• _ACTIVITY_
The copy you produce must hold every record exactly, and none of the images.

• _PROVIDED DATA_
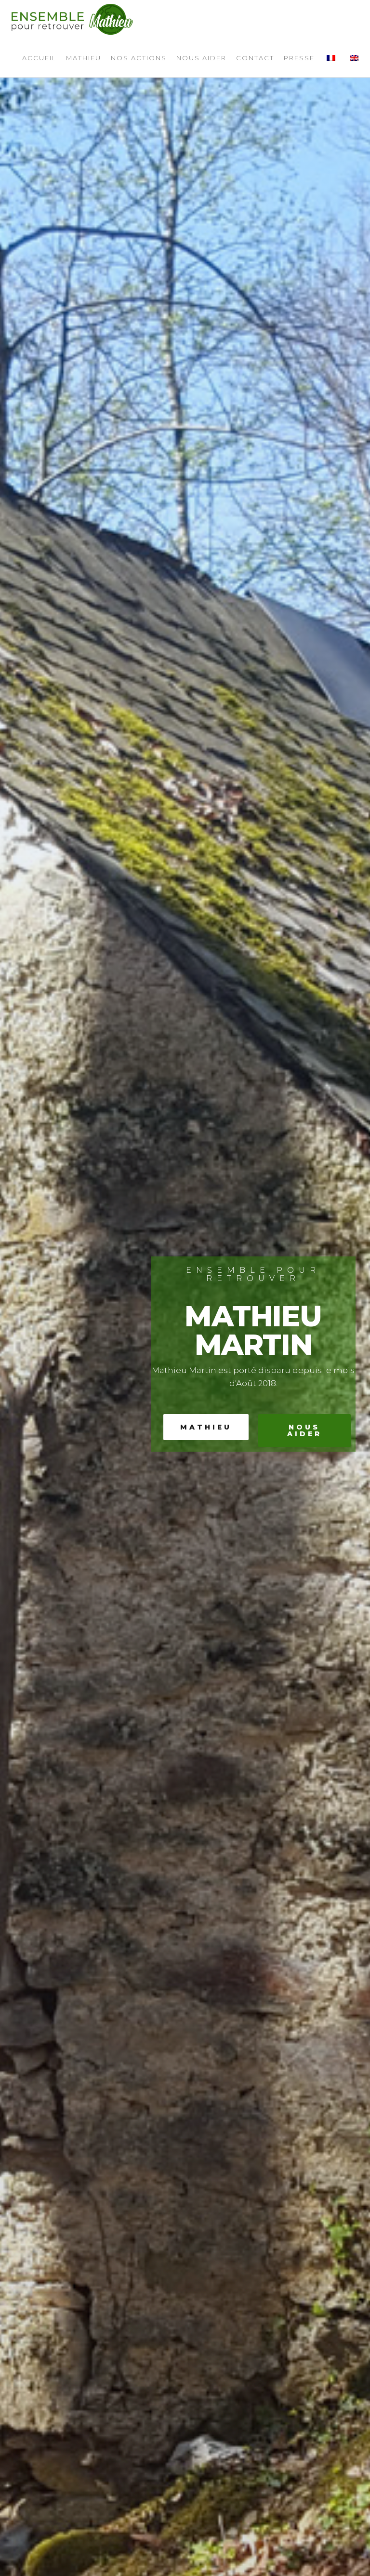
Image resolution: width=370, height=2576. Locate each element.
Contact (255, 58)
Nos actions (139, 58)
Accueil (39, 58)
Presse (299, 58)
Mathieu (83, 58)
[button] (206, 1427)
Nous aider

• _REPLY TO THE TASK_
Image resolution: width=370, height=2576. Locate each element.
Contact (255, 58)
Nos actions (139, 58)
Accueil (39, 58)
Presse (299, 58)
Mathieu (83, 58)
[button] (206, 1427)
Nous aider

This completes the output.